Every year the festival creates props to bring awareness to the theme. This year we are very fortunate to teach the art of Mask Making. Please join us for the workshop as everyones learns while making props for the festival. The class is $20 to cover basic costs. Materials and supplies are provided through generous donations. All the props and masks created at the workshop will be for the festival organization - thereafter, additional events will be available to make your own mask for the Opening Gala November 13th.

To sign up for the workshop and help us create fun props for this years Opening Gala, click HERE.

To find out more about the Opening Gala, click HERE.
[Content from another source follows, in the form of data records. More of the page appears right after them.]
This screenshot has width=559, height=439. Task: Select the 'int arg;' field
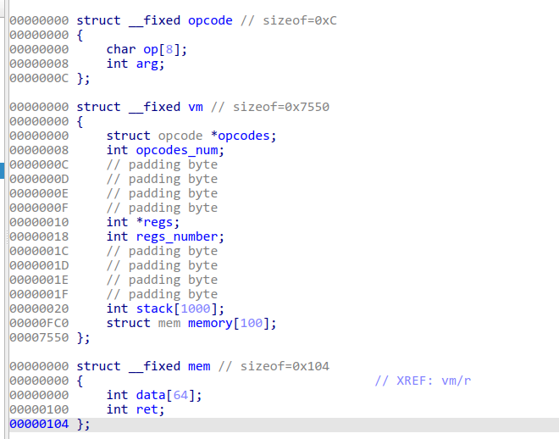[135, 64]
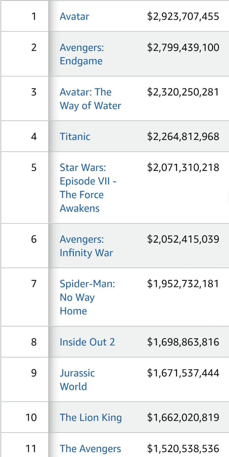
Task: Click rank number 3 cell
Action: click(x=34, y=92)
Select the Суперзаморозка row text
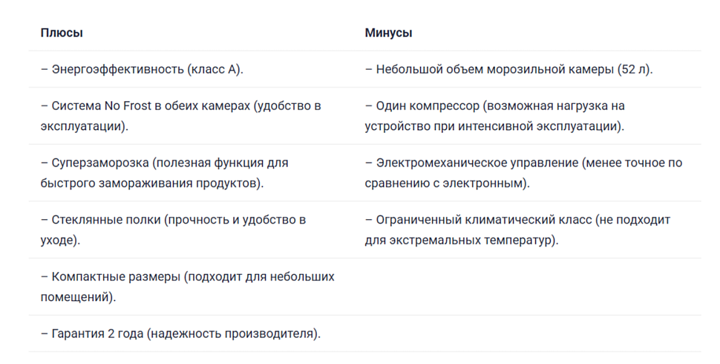720x364 pixels. pos(164,173)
Paper Mache is versatile and popular worldwide. Historically it has been used for a wide range of applications, from cups to buildings, boats, and furniture. It was also used to create colorful items and folk traditions.

Paper was invented in China in the second century AD as a way to re-use the material which was then expensive and hardly accessible. It can be very strong but remain very light and was even used to make soldiers' helmets. Over time, with the spread of trade, the Papier Mache technique was introduced in Samarkand and Morocco and beyond until, in the tenth century, it was known in Spain, Germany, France, Italy, Persia and India.

It was French craftsmen who first recognized the great potential of Papier Mache, making snuff boxes and imitating stucco and plaster work. In England a strong development was in molding and baking either layered sheets or shredded paper to produce a strong board or, with lacquer, products like those made popular in Japan. For building work it was soaked in linseed oil before beiing baked.

In the later eighteenth century, the production of Papier Mache was one of the most important crafts in Central England, with Birmingham as a major centre. Trays, tables, chairs, lamps, book shelves, wall decoration, screens, bed frames were regularly made from Papier Mache. The lacquer work was mostly on a bolack background with patterns of flowers, with gilding and inlay with nacre. In France and Germany Papier Mache furniture was very popular. In America one manufacturer made boats. Russia and Scandinavia also developed their own industries. In 1793 in Norway a church, made in Papier Mache stood for 37 years.

Large scale production lasted for about a hundred years in Europe but began to decline from about 1870. While mass production has discontinued, the craft of papier Mache has gained considerable popularity and now has world wide participants.